Text =>
- - -

# Puffing on a Cain F Straight Ligero :D



## GTCharged (Nov 3, 2008)

Not so much an image, but a video of me smoking.
I figured you guys would like to put a face to my username.
If there's a "cigar video" subsection, sorry in advance.

YouTube - Puffing On a Cigar: Cain F Straight Ligero


----------



## GTCharged (Nov 3, 2008)

I'm surprised, 70 views and not one comment? LOL.


----------



## thebayratt (Jun 4, 2009)

How did you like it??

I had one a few weeks ago and it was pretty bitter IMO... didn't care too much for it.


----------



## marked (Jul 29, 2010)

Cool...just saw this! I've always like nicetightash.com because they do video reviews and you get a more "in the moment" impression of what they thought. Looks like the quality of the video was pretty good. I think maybe people didn't say anything because you were saying it was just a test to see how it worked. Nothing to really comment on other than the fact that it worked. lol 

Oh....and the Cain.... I've only ever had one Cain in my life, and I wasn't super impressed. I probably need to try some more since I was a newbie at the time (actually still am, but with a bit more experience) and my tastes may have changed.


----------



## thebayratt (Jun 4, 2009)

marked said:


> Cool...just saw this! I've always like nicetightash.com because they do video reviews and you get a more "in the moment" impression of what they thought. Looks like the quality of the video was pretty good. I think maybe people didn't say anything because you were saying it was just a test to see how it worked. Nothing to really comment on other than the fact that it worked. lol
> 
> Oh....and the Cain.... I've only ever had one Cain in my life, and I wasn't super impressed. I probably need to try some more since I was a newbie at the time (actually still am, but with a bit more experience) and my tastes may have changed.

- - -

Dataset entries =>
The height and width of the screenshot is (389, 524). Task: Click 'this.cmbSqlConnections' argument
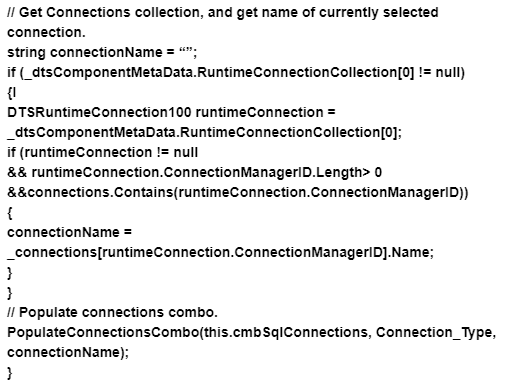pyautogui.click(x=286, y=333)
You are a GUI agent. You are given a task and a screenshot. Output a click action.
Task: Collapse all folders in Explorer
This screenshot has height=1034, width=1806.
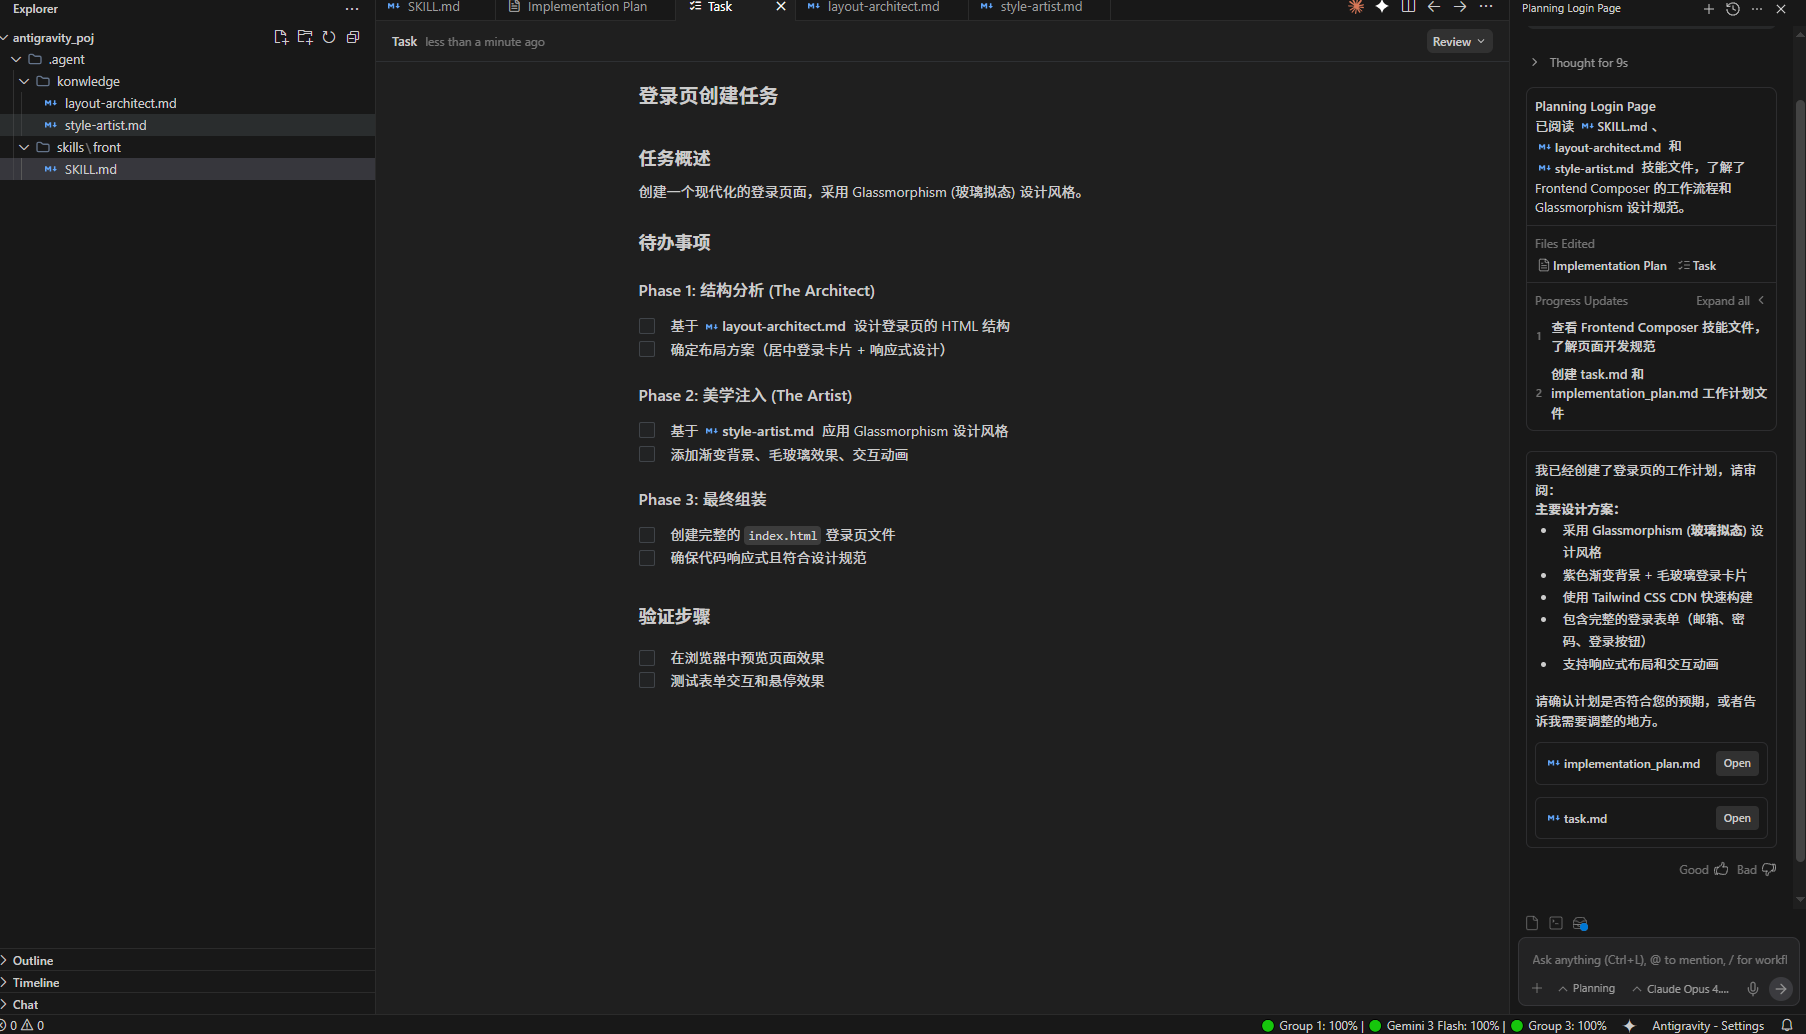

- - -

Task brief => Translate this sentence from the cigar forum thread into Spanish: "I figured you guys would like to put a face to my username." The entries come from a different source than the text.

Solution to this exercise => Me imaginé que a ustedes les gustaría ponerle cara a mi nombre de usuario.